Preventive of Feline Infectious Peritonitis

So far, there is no effective vaccine to prevent this disease, and the use of conventional vaccines and recombinant vaccines is not effective. In recent years, it has been found that temperature-sensitive mutants prepared from serum type DF2 strains can induce strong local mucosal immunity and cellular immunity through intranasal inoculation, which has a certain effect on the prevention of the occurrence of this disease. It is recommended to applied on cat which is older than 4 months. With the further elucidation of the pathogenic mechanism and the maturity of the virus isolation technology, it is expected to develop effective vaccines.

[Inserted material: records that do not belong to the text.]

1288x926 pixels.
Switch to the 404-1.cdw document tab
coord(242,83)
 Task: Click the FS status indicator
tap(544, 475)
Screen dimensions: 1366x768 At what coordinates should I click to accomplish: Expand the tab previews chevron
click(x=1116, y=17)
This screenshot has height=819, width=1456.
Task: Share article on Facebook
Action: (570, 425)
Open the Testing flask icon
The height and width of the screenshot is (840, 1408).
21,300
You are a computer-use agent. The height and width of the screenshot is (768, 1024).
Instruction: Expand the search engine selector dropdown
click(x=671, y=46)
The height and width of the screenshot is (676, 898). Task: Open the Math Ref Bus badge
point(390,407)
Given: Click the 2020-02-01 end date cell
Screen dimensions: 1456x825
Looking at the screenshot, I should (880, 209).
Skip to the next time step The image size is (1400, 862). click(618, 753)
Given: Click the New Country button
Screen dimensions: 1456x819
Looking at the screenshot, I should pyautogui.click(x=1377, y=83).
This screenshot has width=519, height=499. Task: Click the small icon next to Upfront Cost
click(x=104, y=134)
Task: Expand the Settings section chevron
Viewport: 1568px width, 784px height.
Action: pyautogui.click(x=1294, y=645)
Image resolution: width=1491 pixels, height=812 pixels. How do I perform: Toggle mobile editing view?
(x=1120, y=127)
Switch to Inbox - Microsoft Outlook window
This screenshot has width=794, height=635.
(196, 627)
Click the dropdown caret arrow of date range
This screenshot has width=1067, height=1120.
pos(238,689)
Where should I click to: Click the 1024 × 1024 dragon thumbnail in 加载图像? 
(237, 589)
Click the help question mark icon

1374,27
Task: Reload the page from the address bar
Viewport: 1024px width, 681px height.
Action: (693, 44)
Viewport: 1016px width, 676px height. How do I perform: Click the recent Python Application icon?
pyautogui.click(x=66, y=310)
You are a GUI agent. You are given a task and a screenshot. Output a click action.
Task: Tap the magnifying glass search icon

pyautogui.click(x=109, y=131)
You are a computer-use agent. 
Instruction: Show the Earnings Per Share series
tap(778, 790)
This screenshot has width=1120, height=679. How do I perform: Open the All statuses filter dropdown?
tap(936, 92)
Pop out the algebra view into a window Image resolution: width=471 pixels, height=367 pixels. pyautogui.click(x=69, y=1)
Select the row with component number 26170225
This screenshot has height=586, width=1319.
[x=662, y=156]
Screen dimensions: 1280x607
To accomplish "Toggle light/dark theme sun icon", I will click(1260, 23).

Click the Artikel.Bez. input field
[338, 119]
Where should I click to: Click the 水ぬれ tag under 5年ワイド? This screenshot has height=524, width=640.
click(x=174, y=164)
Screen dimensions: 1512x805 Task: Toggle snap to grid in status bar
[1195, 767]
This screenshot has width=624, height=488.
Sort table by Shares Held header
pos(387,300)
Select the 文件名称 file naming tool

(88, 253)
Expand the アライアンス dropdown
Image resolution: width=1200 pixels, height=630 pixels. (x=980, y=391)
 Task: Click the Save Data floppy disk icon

Prevention should also focus on strengthening feeding management, improving the sanitation of the cat house, and eliminating blood-sucking insects and rodents in the cat house. After the sick cat is found, it should be isolated, and the contaminated cat house should be thoroughly disinfected with 0.2% formaldehyde or 0.59/L chlorhexidine or other disinfectants. Dead cats should be buried deep, thereby reducing the incidence of this disease. Some people think that the occurrence of this disease is related to the existence of feline leukemia virus in cat populations, so purifying feline leukemia virus will help control the disease.